Clinical... top 25% of the pool have employment in a clinical setting: EMT, scribe, patient care technician (aide). The hours don't matter... it is going to be hundreds of hours if you even work full-time for a few weeks.

The proportion of top applicants who have a publication or a thesis is relatively low -- maybe <20% if you include undergrad thesis. Publications? Less than 5% have anything in a reputable peer reviewed journal.

Most applicants have neither a thesis or a publication after 2 years of lab work during undergrad.

To stand out in the top tier, seriously, you need to be in the top 2% in terms of MCAT and have an excellent GPA. Beyond that, if you have the minimum in all areas and stand out in one or two areas (research, clinical, service, leadership, life experience) you'll be fine.



Here's another way of looking at it: would you buy a new car without test driving it?

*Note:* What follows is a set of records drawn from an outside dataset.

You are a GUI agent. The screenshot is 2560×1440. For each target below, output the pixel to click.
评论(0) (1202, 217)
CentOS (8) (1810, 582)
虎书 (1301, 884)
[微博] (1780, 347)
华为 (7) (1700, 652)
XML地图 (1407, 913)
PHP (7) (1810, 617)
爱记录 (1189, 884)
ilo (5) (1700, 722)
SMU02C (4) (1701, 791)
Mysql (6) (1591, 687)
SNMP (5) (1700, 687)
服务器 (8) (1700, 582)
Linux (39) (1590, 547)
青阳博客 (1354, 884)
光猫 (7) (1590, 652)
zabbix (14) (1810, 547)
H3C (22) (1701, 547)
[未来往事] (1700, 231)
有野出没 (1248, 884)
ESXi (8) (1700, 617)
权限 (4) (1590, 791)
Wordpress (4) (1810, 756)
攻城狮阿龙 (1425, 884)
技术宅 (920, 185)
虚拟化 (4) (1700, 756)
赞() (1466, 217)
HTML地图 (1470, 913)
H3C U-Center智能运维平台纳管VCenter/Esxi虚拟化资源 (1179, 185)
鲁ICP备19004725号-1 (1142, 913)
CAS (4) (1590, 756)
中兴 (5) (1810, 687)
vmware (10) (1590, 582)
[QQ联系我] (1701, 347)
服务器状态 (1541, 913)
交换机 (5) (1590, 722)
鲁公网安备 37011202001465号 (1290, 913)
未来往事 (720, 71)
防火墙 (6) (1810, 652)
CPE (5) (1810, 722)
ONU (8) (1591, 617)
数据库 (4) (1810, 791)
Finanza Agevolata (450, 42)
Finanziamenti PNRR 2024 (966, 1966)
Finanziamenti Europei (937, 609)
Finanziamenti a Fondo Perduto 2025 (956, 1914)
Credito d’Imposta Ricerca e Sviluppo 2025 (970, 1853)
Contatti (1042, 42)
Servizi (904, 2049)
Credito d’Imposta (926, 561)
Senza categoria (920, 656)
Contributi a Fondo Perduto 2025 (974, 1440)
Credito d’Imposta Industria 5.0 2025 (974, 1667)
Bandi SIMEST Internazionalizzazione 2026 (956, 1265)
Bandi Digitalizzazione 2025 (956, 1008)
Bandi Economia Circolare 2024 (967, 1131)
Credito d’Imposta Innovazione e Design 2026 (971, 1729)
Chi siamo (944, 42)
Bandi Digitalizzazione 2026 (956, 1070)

Buy a new suit or dress without trying it on??

We're also not looking for merely for good medical students, we're looking for people who will make good doctors, and 4.0 GPA robots are a dime-a-dozen.

I've seen plenty of posts here from high GPA/high MCAT candidates who were rejected because they had little patient contact experience.

Not all volunteering needs to be in a hospital. Think hospice, Planned Parenthood, nursing homes, rehab facilities, crisis hotlines, camps for sick children, or clinics.

Some types of volunteer activities are more appealing than others. Volunteering in a nice suburban hospital is all very well and good and all, but doesn't show that you're willing to dig in and get your hands dirty in the same way that working with the developmentally disabled (or homeless, the dying, or Alzheimers or mentally ill or elderly or ESL or domestic, rural impoverished) does. The uncomfortable situations are the ones that really demonstrate your altruism and get you 'brownie points'. Plus, they frankly teach you more -- they develop your compassion and humanity in ways comfortable situations can't.

Service need not be "unique"; it can be anything that helps people unable to help themselves and that is outside of a patient-care setting. If you can alleviate suffering in your community through service to the poor, homeless, illiterate, fatherless, etc, you are meeting an otherwise unmet need and learning more about the lives of the people (or types of people) who will someday be your patients.

Check out your local houses of worship for volunteer opportunities. The key thing is service to others less fortunate than you.

Examples include: Habitat for Humanity, Ronald McDonald House, Humane Society, crisis hotlines, soup kitchen, food pantry, homeless or women’s shelter, after-school tutoring for students or coaching a sport in a poor school district, teaching literacy or ESL to adults at a community center, Big Brothers/Big Sisters, Meals on Wheels, mentoring immigrant/refugee adults, being a friendly visitor to shut-ins, adaptive sports program coach or Special Olympics.